かかる三次元座標の測定システムとして、三角測量の原理に基づいてマーカの三次元座標(x,y,z)を測定する三次元動作解析システム(モーションキャプチャシステム)が開発されている(例えば、特許文献1参照)。
この三次元動作解析システムは、例えば、被験者の左右の各側にて、所定の水平距離を離して配置された少なくとも2台の撮像カメラにより、当該被験者の各部位に取り付けられたマーカを撮像してその三次元座標(x,y,z)を測定するようになっている。即ち、被験者の左右の各側にて、マーカの位置を頂点とし2台の撮像カメラ間の距離を底辺とした三角形を形成して、各撮像カメラ位置とマーカの位置とにより形成される2辺の内角θa,θbとした場合に頂点であるマーカの三次元座標(x,y,z)を算出するようになっている。
【0003】
また、上述の医療分野では、被験者の動作解析として、関節モーメントだけでなく、歩行動作の解析も行われている。

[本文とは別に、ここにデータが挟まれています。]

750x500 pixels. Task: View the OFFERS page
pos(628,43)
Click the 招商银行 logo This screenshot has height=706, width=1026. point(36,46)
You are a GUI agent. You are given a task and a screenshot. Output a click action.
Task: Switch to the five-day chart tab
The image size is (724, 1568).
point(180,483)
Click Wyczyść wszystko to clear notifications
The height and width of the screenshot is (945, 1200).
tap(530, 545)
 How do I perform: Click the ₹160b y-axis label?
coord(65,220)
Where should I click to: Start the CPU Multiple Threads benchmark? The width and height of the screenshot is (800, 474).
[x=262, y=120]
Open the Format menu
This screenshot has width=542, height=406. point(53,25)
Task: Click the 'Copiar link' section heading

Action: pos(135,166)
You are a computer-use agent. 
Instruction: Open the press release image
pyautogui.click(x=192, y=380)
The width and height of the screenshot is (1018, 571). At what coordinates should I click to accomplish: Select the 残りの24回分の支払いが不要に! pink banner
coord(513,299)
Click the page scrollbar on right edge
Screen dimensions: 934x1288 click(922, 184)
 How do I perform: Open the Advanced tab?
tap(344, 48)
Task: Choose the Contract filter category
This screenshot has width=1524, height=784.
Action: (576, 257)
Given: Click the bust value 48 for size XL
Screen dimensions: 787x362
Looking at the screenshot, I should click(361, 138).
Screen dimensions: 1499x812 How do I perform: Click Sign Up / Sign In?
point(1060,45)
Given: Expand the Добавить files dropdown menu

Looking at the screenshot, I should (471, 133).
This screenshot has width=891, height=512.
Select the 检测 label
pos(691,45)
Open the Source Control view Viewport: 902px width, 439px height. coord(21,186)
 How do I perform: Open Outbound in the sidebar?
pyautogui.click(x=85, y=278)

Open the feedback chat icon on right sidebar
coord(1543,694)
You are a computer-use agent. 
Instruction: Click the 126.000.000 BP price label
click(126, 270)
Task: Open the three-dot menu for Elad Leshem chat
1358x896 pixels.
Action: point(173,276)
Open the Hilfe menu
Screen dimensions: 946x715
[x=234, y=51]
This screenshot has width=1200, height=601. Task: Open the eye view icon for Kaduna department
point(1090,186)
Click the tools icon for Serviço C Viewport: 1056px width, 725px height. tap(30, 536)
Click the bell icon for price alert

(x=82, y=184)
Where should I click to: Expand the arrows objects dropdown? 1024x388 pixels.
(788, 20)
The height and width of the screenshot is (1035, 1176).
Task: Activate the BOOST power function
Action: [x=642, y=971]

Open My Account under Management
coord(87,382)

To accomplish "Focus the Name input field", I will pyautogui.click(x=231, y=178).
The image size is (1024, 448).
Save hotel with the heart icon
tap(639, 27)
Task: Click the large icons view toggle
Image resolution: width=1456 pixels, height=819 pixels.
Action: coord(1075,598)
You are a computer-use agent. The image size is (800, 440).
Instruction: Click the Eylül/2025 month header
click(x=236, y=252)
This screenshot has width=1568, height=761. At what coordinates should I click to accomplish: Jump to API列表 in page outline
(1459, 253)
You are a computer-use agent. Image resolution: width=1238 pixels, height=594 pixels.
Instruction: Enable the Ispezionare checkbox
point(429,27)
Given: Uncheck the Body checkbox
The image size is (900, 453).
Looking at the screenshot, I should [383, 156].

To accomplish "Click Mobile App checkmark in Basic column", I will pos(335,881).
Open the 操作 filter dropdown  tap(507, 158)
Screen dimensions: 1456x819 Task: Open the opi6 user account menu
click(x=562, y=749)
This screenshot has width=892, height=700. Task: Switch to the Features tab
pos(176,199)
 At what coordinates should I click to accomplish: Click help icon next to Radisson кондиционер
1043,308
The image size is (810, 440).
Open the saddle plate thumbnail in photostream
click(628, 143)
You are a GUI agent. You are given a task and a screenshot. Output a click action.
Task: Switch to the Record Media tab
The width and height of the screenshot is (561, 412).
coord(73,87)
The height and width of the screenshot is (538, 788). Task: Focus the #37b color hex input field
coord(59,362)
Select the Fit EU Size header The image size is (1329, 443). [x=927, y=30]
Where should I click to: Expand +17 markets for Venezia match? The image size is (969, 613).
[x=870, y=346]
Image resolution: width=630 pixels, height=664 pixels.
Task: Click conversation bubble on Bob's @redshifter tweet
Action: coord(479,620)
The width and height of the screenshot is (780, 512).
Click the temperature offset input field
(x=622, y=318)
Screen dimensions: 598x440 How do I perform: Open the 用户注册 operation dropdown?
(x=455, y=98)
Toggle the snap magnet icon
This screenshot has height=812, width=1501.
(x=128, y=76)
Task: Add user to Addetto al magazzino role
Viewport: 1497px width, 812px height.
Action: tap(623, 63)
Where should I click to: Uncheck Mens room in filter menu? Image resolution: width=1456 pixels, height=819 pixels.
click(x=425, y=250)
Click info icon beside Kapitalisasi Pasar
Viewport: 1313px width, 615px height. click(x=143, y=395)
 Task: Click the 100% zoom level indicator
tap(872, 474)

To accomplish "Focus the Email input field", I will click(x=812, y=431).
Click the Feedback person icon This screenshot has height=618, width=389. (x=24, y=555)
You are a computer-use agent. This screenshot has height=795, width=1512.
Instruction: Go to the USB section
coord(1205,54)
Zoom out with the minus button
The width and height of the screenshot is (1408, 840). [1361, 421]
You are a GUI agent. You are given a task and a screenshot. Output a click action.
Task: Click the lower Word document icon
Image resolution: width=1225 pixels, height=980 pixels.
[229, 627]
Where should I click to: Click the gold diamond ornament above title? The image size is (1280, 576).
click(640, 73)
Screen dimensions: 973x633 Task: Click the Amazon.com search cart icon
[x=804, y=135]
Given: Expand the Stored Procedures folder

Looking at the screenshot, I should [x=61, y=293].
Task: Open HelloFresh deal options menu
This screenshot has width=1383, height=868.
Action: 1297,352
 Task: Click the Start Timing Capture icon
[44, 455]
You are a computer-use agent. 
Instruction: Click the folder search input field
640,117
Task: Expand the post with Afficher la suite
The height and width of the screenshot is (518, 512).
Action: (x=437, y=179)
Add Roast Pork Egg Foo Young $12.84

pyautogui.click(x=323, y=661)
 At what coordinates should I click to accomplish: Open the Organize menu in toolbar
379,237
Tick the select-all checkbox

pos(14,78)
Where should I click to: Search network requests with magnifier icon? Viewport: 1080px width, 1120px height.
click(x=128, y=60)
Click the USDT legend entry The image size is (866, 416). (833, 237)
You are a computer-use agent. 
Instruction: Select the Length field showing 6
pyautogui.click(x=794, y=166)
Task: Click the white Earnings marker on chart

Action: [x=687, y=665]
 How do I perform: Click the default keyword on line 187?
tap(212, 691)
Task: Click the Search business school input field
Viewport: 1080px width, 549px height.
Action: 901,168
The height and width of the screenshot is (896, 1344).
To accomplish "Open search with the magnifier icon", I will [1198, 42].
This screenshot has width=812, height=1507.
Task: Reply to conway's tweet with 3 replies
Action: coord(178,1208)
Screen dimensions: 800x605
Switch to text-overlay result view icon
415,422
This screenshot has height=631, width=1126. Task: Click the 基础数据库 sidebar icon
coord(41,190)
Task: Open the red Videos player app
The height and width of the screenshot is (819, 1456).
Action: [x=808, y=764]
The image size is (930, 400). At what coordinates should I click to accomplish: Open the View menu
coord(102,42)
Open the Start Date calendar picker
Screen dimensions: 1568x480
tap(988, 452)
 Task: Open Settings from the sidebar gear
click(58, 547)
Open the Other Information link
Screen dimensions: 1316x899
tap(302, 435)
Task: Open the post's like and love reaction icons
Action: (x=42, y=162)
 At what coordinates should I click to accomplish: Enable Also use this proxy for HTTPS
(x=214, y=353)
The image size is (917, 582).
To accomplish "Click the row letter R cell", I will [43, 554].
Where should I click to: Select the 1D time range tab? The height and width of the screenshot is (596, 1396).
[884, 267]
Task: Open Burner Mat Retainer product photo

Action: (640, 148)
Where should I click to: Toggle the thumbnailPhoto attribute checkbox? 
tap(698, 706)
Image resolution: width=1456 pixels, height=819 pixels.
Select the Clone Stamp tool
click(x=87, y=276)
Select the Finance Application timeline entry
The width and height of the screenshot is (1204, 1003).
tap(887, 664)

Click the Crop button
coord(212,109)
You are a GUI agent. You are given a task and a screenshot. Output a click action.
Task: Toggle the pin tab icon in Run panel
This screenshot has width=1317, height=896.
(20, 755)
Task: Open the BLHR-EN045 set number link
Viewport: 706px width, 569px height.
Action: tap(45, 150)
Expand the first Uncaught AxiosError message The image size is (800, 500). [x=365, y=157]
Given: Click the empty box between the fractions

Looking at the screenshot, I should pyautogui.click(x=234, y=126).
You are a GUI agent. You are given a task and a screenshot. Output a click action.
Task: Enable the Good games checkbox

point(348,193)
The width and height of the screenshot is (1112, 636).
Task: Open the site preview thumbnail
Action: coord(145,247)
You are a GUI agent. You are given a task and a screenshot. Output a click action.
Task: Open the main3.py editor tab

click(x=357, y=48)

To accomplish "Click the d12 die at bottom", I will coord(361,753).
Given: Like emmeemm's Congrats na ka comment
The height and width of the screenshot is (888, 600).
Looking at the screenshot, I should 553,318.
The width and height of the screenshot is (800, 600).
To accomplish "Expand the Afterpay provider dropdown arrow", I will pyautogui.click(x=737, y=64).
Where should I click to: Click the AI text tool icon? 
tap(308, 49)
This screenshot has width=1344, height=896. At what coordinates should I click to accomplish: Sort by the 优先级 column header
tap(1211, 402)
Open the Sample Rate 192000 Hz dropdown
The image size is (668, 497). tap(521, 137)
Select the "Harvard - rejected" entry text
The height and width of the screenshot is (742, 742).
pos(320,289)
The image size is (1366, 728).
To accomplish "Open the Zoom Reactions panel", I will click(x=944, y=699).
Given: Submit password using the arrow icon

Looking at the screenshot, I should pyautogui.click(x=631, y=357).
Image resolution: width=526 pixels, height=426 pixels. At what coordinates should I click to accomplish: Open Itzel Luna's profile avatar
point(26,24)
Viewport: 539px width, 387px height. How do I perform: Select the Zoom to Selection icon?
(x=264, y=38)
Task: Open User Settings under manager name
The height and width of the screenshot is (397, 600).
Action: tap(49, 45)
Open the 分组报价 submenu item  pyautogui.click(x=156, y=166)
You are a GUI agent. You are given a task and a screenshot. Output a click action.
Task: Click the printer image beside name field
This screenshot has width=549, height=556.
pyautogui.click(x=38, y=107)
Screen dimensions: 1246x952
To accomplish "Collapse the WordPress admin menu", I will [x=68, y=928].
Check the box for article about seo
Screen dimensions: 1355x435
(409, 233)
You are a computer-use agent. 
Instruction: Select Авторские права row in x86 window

この歩行動作の解析としては、具体的には、片足毎に足が地面に接している立脚期や、足が地面から離れている遊脚期等、並びに、両足が接地している両脚支持期や、片足だけ接地している単脚支持期等を測定するようになっている。
立脚期は、踵が接地する踵接地から爪先が接地する前までの踵接地時期と、踵が接地した状態で爪先も接地する足底接地から踵が離れる踵離地までの立脚中期と、踵離地から爪先が離れる足尖離地(爪先離地)までの踏み切り時期とがあり、これらの各期間の長さ等から被験者の異常の発見や、被験者のリハビリの成果等を判断することができる。
【0004】
ここで、踵接地、足底接地、踵離地、爪先離地(足尖離地)等の測定には、床反力測定装置等が用いられるようになっている。
床反力測定装置は、例えば、被験者が乗る水平な略矩形板状のフォースプレートと、その四隅部分にそれぞれ配置された三分力ロードセルとを備える構造となっている。三分力ロードセルの各々は、フォースプレートに作用する反力のX軸、Y軸及びZ軸方向の分力を検出するX軸方向分力検出器、Y軸方向分力検出器及びZ軸方向分力検出器を備えている。
そして、三分力ロードセルの各分力検出器からの検出結果や、各軸回りのモーメントの情報により、運動時における体重配分、駆動力や制動力、体重の移行性、捻転力、歩行時の歩幅や歩行速度等を測定できるようになっている。
【0005】
ところで、三次元動作解析システムは、上記のように、被験者の左右に少なくとも2台の撮像カメラ、即ち、少なくとも合計4台の撮像カメラが配設されるようになっている。このため、三次元動作解析システムの設置には、ある程度広いスペースが必要となり、小さい病院等の施設によっては設置スペースを確保することができずに、当該システムを導入することができないといった問題がある。
【0006】
そこで、被験者の左右のうち、何れか一方の側にのみ2台の撮像カメラを配置して、当該被験者の歩行動作を左右の片側ずつに分けて解析する片側測定システムが提案されている。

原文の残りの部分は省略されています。